Identify and pull out each line of the entries in which "computer" occurs.

(Dataset records)
--- START ---

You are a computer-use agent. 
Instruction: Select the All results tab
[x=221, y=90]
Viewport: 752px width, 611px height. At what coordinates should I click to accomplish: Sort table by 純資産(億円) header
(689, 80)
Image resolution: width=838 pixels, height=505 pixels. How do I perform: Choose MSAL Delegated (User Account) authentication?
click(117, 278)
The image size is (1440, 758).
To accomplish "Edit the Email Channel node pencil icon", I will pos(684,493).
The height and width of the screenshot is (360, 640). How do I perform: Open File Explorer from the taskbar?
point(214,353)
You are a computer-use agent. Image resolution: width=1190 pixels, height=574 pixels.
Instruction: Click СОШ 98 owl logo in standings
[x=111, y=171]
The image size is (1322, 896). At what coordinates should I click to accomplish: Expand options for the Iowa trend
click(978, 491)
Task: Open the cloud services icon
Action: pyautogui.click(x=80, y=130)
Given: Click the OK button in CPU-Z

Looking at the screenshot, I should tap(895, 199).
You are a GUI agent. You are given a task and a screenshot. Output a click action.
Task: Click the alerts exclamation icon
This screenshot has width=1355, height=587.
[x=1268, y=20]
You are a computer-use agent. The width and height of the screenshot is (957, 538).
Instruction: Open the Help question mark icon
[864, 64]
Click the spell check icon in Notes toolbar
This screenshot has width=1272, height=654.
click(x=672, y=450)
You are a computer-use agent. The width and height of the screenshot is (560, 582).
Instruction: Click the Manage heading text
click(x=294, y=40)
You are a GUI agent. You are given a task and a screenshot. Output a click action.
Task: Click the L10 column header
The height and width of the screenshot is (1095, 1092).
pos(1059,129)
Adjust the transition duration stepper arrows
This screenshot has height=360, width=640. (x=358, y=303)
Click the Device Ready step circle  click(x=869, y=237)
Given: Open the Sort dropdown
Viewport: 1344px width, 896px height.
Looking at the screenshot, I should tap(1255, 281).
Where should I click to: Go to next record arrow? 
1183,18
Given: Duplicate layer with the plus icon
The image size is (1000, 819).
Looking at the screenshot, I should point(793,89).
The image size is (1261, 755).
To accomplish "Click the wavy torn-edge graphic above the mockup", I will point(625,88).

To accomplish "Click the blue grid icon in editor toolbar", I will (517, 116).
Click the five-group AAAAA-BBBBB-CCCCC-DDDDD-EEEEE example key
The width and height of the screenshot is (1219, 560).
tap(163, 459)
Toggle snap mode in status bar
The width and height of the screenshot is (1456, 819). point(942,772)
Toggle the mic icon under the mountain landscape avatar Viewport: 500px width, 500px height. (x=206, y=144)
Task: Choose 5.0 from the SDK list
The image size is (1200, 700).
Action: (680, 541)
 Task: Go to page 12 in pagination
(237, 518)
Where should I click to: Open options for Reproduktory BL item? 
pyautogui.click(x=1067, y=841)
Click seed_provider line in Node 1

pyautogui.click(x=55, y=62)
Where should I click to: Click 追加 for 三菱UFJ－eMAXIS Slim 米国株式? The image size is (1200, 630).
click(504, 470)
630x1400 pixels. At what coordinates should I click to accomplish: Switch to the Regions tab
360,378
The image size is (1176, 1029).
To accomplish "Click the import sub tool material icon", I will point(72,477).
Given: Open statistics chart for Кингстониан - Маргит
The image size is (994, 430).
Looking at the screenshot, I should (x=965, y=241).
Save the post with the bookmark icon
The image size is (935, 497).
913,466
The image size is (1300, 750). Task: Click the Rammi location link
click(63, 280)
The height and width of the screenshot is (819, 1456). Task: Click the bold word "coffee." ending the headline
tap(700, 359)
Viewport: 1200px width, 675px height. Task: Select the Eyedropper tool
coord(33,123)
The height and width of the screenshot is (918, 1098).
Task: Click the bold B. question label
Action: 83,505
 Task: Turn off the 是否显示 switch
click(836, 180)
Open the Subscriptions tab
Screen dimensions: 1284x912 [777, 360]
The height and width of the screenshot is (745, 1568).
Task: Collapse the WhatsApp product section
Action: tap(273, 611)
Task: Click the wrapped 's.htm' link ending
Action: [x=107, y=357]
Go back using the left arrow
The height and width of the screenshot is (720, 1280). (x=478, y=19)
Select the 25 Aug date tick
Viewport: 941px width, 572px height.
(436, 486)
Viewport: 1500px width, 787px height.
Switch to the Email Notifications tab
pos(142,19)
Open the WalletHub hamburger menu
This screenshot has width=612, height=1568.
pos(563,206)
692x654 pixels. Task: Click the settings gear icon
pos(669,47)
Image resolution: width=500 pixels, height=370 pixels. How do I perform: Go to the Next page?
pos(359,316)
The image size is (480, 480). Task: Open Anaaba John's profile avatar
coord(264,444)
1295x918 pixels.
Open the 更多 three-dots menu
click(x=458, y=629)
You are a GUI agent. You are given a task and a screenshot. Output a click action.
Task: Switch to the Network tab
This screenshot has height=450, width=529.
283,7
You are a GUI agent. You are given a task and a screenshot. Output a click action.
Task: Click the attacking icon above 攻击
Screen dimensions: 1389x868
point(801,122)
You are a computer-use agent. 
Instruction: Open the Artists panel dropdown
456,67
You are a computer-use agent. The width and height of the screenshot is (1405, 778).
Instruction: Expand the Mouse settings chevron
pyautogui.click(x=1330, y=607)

--- END ---

(Result of this exercise)
You are a computer-use agent. 
You are a computer-use agent. Image resolution: width=1190 pixels, height=574 pixels.
You are a computer-use agent. The width and height of the screenshot is (957, 538).
You are a computer-use agent. The width and height of the screenshot is (560, 582).
You are a computer-use agent. 
You are a computer-use agent. The width and height of the screenshot is (1405, 778).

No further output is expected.